Skip the images and repeat every entry word for word.

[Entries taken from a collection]
• • • • • • •

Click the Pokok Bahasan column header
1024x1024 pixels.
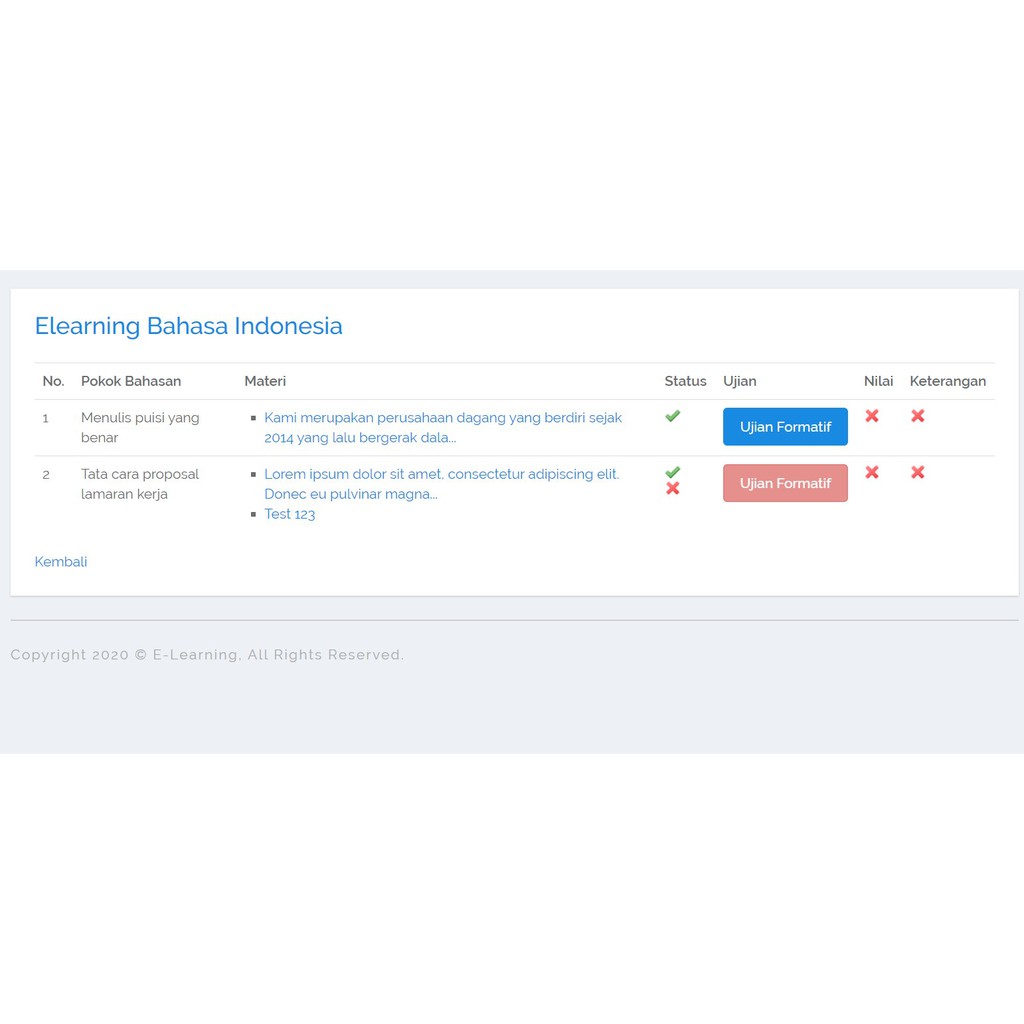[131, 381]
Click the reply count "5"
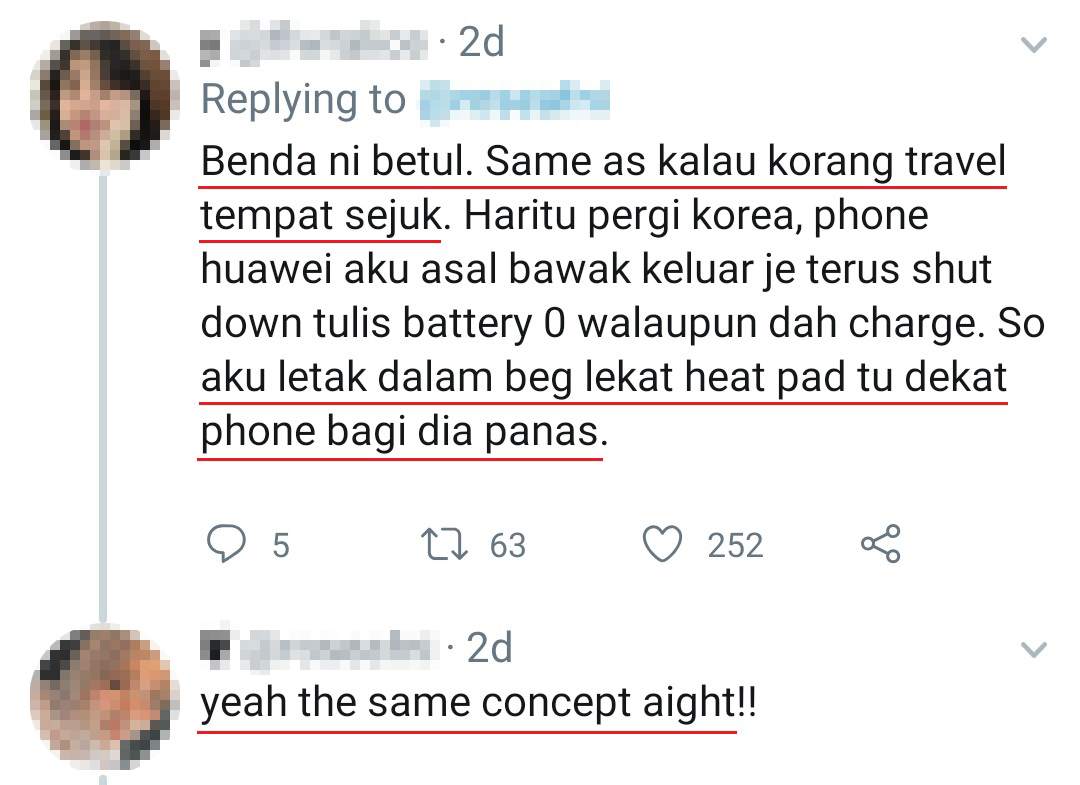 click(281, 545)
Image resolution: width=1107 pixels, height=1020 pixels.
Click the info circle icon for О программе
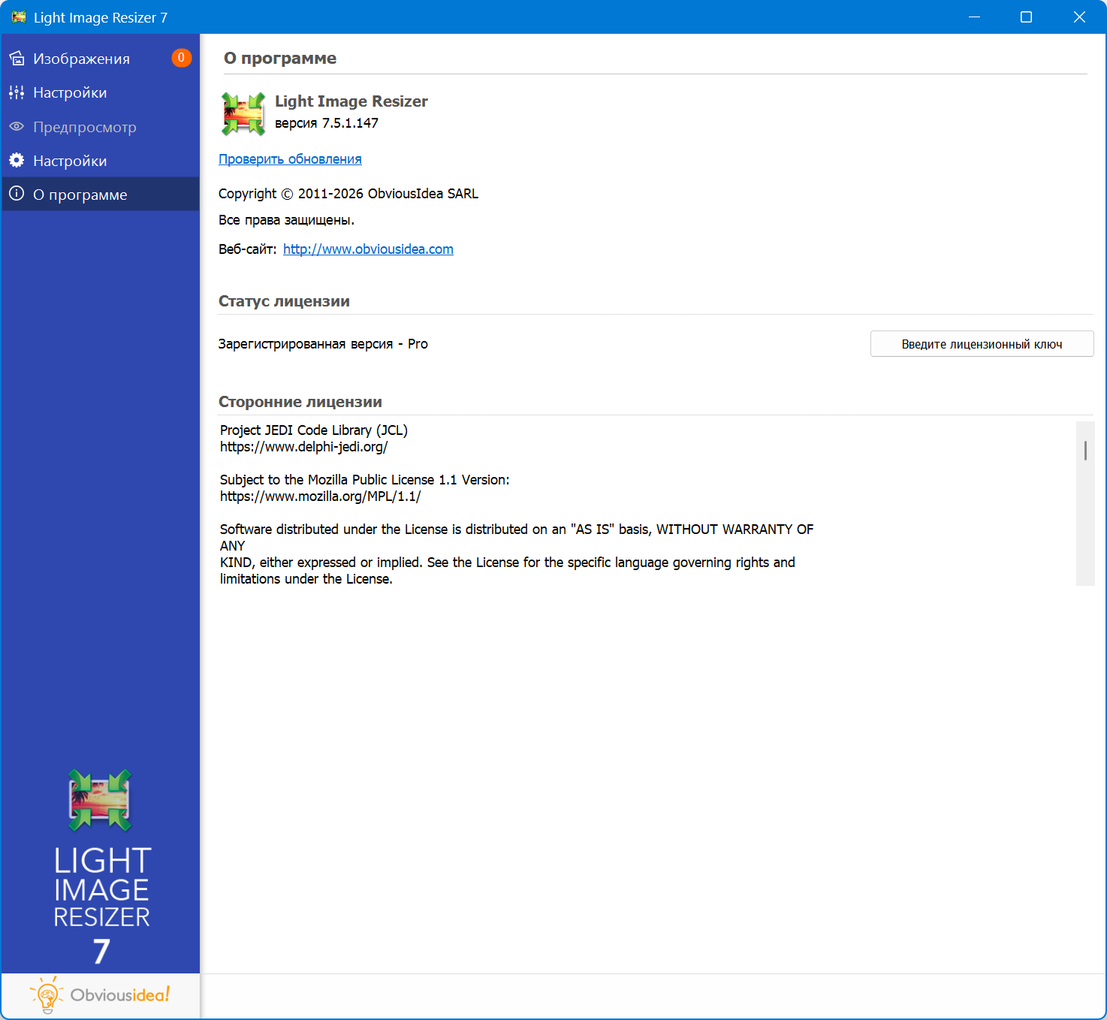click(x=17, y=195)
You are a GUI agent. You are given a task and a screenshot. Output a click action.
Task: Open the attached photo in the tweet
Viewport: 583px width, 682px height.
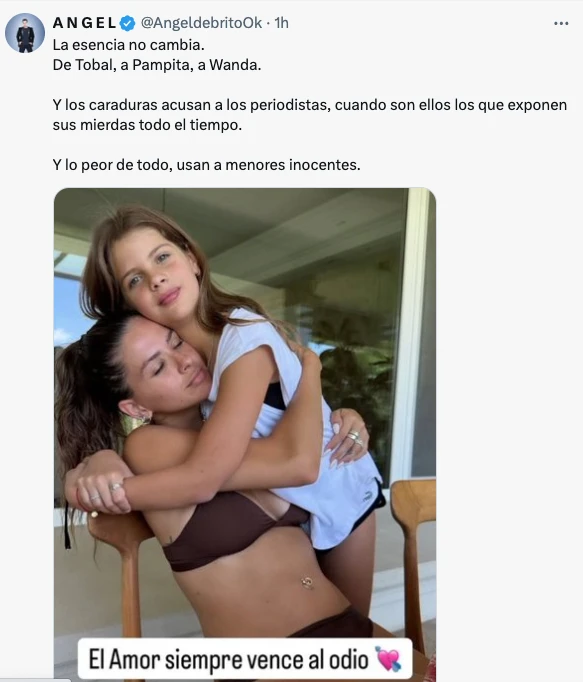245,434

• • • • • • •

- _ANSWER SECTION_:
Click the Pokok Bahasan column header
1024x1024 pixels.
[131, 381]
Click the reply count "5"
 click(281, 545)
Image resolution: width=1107 pixels, height=1020 pixels.
Click the info circle icon for О программе
click(x=17, y=195)
You are a GUI agent. You are given a task and a screenshot. Output a click action.
Task: Open the attached photo in the tweet
Viewport: 583px width, 682px height.
245,434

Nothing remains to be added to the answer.